蘇蘇小心翼翼的將鑷子從彈孔處伸了進去,夾住變形的彈頭,在要取出彈頭的這一刻她有些猶豫。
人都死了,這樣拔出彈頭來,還有什麼意義嗎?要是破壞了法醫查驗,到時候會不會被判刑?如此破壞屍體,他家裡人如果找我麻煩,該怎麼辦?
各種問題紛至沓來,讓她難以平靜。
可是透過縫隙看到裡面柔和的光芒,蘇蘇最終還是做了決定:這白光很詭異,我必須賭上一賭博。
她慢慢的縮手,終於將彈頭從腦袋裡取了出來。那道光芒像是膠質一般,就在蘇蘇的注視下,緩慢升起,將整個眉心的缺口填充上,然後慢慢凝固,最後竟然和周圍完全同質,再看不出曾經這裡有過一個可怖的彈孔。
呃……
方無邪的整個身體突然弓了起來,一陣倒吸冷氣的聲音從他的嘴裡發出,嚇得蘇蘇連滾帶爬的跑到船尾,實際上與屍體也只隔了半米距離……
這樣一個膽小的女子,卻做了一件任何膽大的人都做不出來的事情。
這或許就是命運的安排,前世的宿命。
時間彷彿要在這一刻凝住。
蘇蘇左臂抱着雙腿,右手抓着殺豬刀,聽着從方無邪嘴裡發出的無意識聲音,感到頭皮發麻,驚駭的心神欲裂,手裡一絲力量也無,殺豬刀從手中滑落,咣噹一聲跌在船底。

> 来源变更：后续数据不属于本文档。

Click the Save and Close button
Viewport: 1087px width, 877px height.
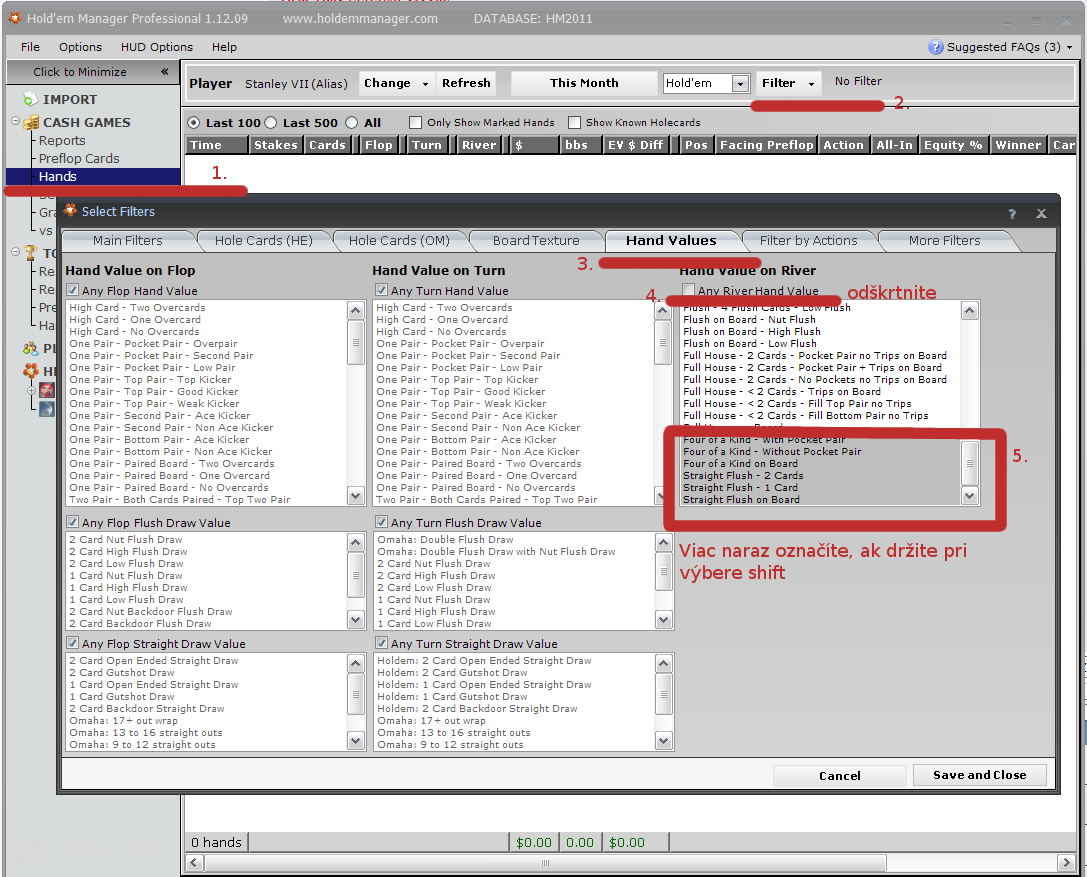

如果不是因爲她手中無力舉起此刀,怕是剛剛殺豬刀自然落地就能將小小的板子戳出一個窟窿。
從方無邪嘴裡發出的聲音其實並不大,甚至還不如普通人倒吸一口冷氣,可在這空曠寂寥的水面上,在膽子小的可憐的蘇蘇耳中,就如同山鬼精怪放聲長嘶一般。
還好,嘶鳴總有盡頭,這駭人的聲音漸漸消逝,一切似乎又回覆了平靜,只是平靜之中,好像與之前有了些不同。
“詐……詐屍……屍了嗎!”蘇蘇顫抖的伸出纖手到屍體的口鼻間,青色的靜脈更顯皮膚的白皙,卻也說明她的小膽子已經緊繃到了極點,生怕屍體猛然張口在她手上來那麼一口。
咈……哧……咈……哧……
蘇蘇的面容變得古怪起來,她確定自己清晰的感覺到了從方無邪口鼻間傳來的淡淡的呼吸。
這是怎麼回事兒?復活了嗎?
蘇蘇雙手不安的搓動,最終還是壯着膽子,俯身貼在了方無邪的胸口。
咚咚……咚……咚咚……
聽到澎湃有力的心臟跳動,蘇蘇所有不安的心思一下子就飛到了九天雲外,她雙手摟住方無邪的肩膀,整個人都貼了上去,感受他跳動的心臟,悠長的呼吸,驚喜的抽泣起來。
就這樣過了好久,蘇蘇才擦着眼淚直起腰來,哽咽着喃喃道:“沒死,你真的沒死……可你受了這麼重的傷,怎麼可能沒死?”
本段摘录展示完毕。